9. The Floating Feet
British Columbia and Washington State
2007 – 2008

What are the odds of a foot clad in sneakers floating up on shore anywhere in the world? How about seven feet? All in the Strait of Georgia between Washington State and British Columbia? It’s a mystery that’s stumped every investigator who’s had a crack at it. Is a serial killer stalking sneaker-clad people? Are the feet the remains of victims, all of whom wore sneakers, of some unknown airplane crash? Or are they drifters from across the sea--did the seven feet float across thousands of miles of ocean and land in one spot? Some of the theories seem ludicrous, but the fact is: no one knows. In all, there were five men’s feet and a pair of women’s feet. The women’s feet match, and one pair of men’s feet match. That makes a total of five bodies. Only one foot has been matched to a known missing person, a man whom authorities think committed suicide. Who are the other victims and why did their feet end up on isolated beaches across the northwest? One other question: are there other feet that were never found?

10. Sheryl Levitt, Stacy McCall, 18, and Suzanne Streeter, 18
Springfield, Missouri
June 7, 1992

How can three people disappear from a suburban home in the middle of the night and never be seen again? That’s what happened in this case. Stacy McCall and Suzanne Streeter had been partying with friends in celebration of their graduation from high school. At around 2:00 a.m., they arrived at Suzanne’s home. Sherrill Levitt, Suzanne’s mother, was also home. The girls planned to sleep in that night then go to White Water Amusement Park in Branson the next day.

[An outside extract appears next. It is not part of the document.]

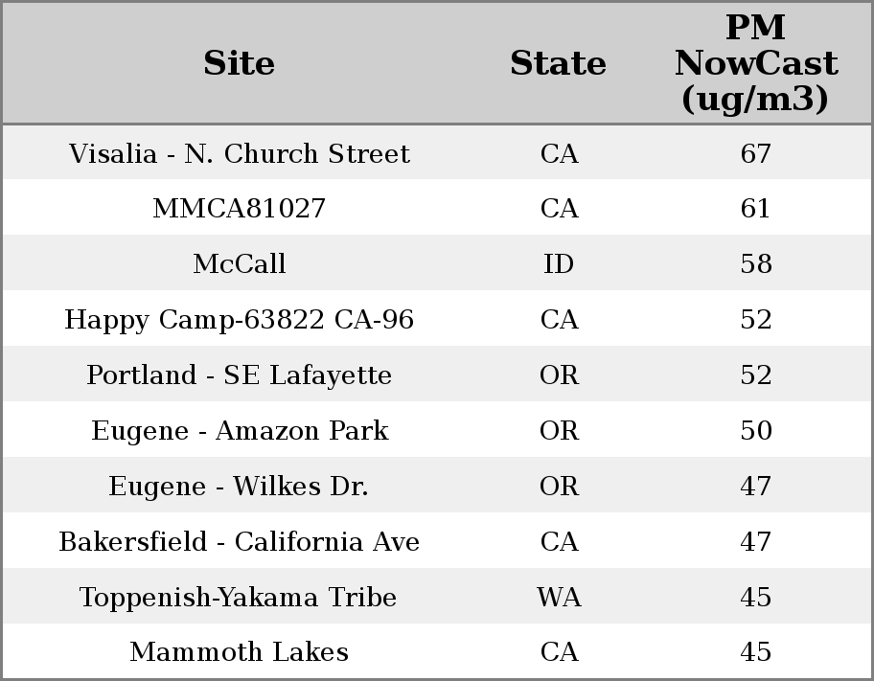The width and height of the screenshot is (874, 681).
Task: Select Happy Camp-63822 CA-96 site
Action: tap(239, 320)

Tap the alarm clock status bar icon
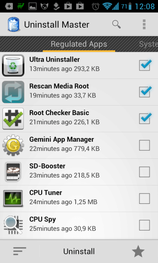(x=95, y=7)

None of the three were ever seen again. For more than fifteen years, there has been no trace of the missing women. The only clue was a frightened dog and a broken light bulb on the front porch. Because of the high school graduation ceremonies that night, police initially thought the women were staying with friends. By the time they reacted, any clues that may have been in the house were destroyed. There are no suspects in this case and everyone seems baffled at their disappearance.